Sebagaimana tersebut dalam Al-Qur’an dan ajaran agama, serta riset psikoanalis, dorongan seksual adalah titik lemah manusia yang tidak dapat dihentikan dengan menggunakan nasihat atau undang-undang. Dorongan tersebut harus diarahkan pada jalan yang semestinya. Dalam hal ini, bukan berarti jika dorongan seksual itu tidak dapat dihentikan, lalu tidak ada lagi batasan, undang- undang dan aturan.

Kita mengetahui bahwa di dunia barat selama berabad-abad, diberitakan secara luas bahwa menjadi budak dari hawa nafsu adalah bertentangan dengan moral, ketenangan batin, mengganggu ketertiban masyarakat, dan merupakan suatu penyakit dan penyimpangan. Sampai akhirnya keluar keputusan pelarangan penyaluran kebutuhan biologis, karena hal itu dipandang sebagai suatu perkara yang bertolak belakang dengan kesucian diri, nilai-nilai moral, dan ketenangan jiwa.

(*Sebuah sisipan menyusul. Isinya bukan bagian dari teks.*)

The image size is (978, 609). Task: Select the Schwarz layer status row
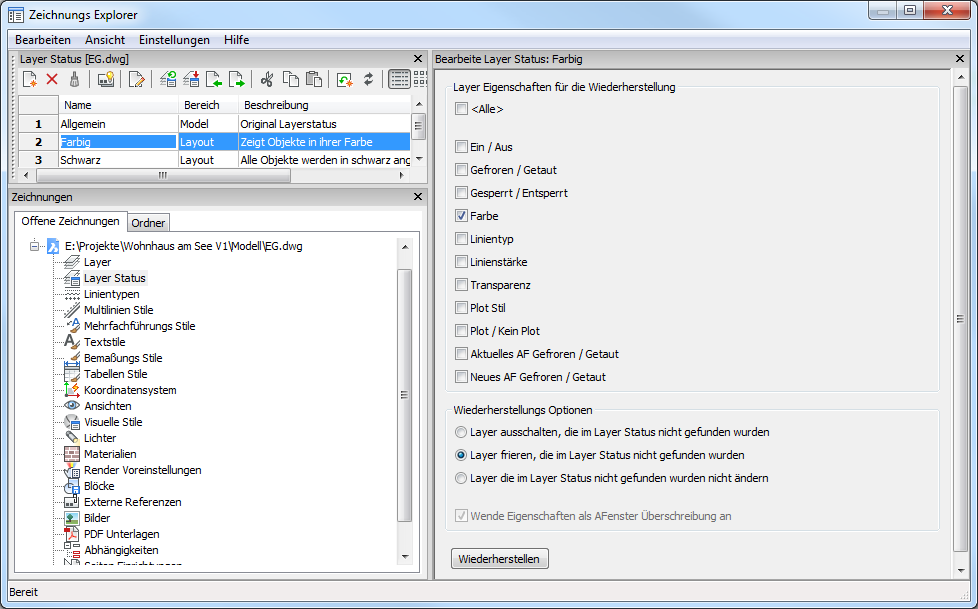pos(80,160)
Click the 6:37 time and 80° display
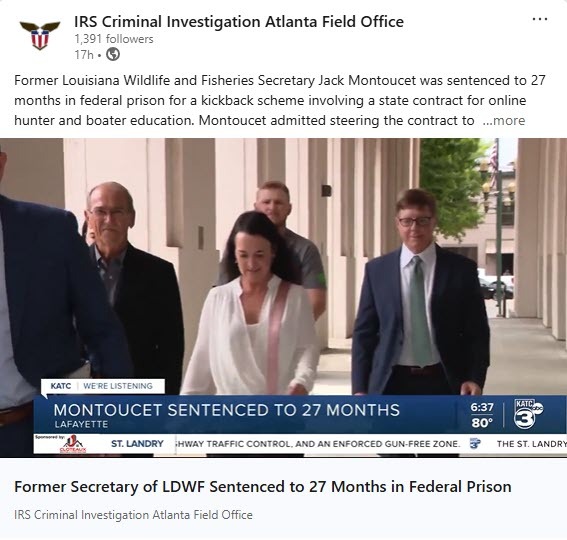Screen dimensions: 567x540 point(482,415)
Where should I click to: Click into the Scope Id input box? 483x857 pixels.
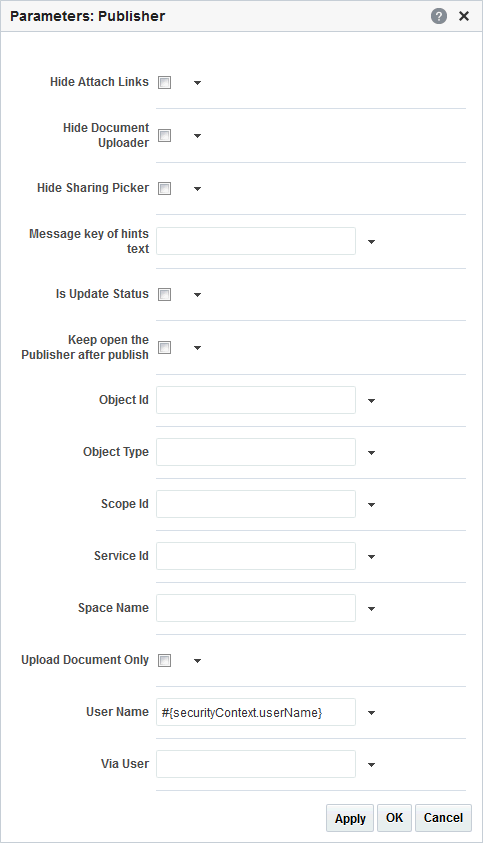pyautogui.click(x=256, y=504)
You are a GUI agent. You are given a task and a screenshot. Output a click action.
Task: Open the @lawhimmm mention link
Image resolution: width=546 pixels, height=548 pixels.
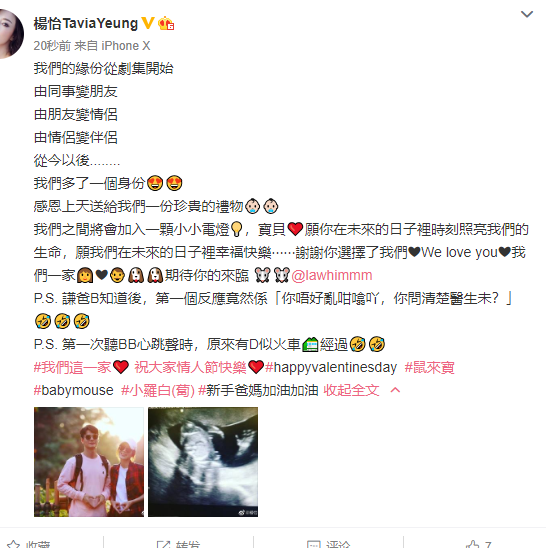tap(332, 275)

Kekeliruan mereka yang bermaksud menghalangi pembunuhan dorongan seksual adalah: mereka memberikan kebebasan yang seluas-luasnya kepada manusia. Mereka tidak memperhatikan perbedaan mencolok antara manusia dengan binatang.mereka tidak memperhatikan bahwa dalam diri manusia terdapat kecenderungan yang tidak terbatas. Manusia, jika memiliki kesempatan dalam mengumpulkan harta, meraih kekuasaan politik, menguasai orang lain, dan juga dalam berbagai perkara seksual, maka mereka tidak akan berhenti dan akan selalu berusaha untuk mendapatkan sebanyak-banyaknya.

Sebagaimana dapat kita baca dalam catatan sejarah, banyak raja yang memiliki beratus-ratus selir yang cantik dan sempurna, namun tatkala mereka mendengar ada seorang wanita yang cantik, mereka akan merasa gelisah dan memerintahkan para pengawalnya untuk segera mendatangkan wanita tersebut. Contoh lain adalah kondisi Eropa sekarang ini, dimana masyarakatnya telah melepas dan mencabut berbagai ikatan dan batas-batas moral. Hal itu bukan meredam dorongan seksual masyarakat, namun justru semakin mengobarkan nafsu seksual mereka. Dengan demikian, tidak sepatutnya mengekang dan membunuh nafsu seksual dan tidak sepantasnya pula melepaskanya secara bebas.

Masyarakat masih belum mampu memenuhi kebutuhan biologisnya secara rasional dan tanpa melanggar syariat. Dari satu sisi, hal ini disebabkan adanya berbagai krisis ekonomi, dan dari sisi lain disebabkan adanya mitos dan khurafat, tradisi yang salah, dan berbagai sebab lainnya yang menyebabkan para pria harus membujang selama 10 sampai 15 tahun setelah usia akil baligh.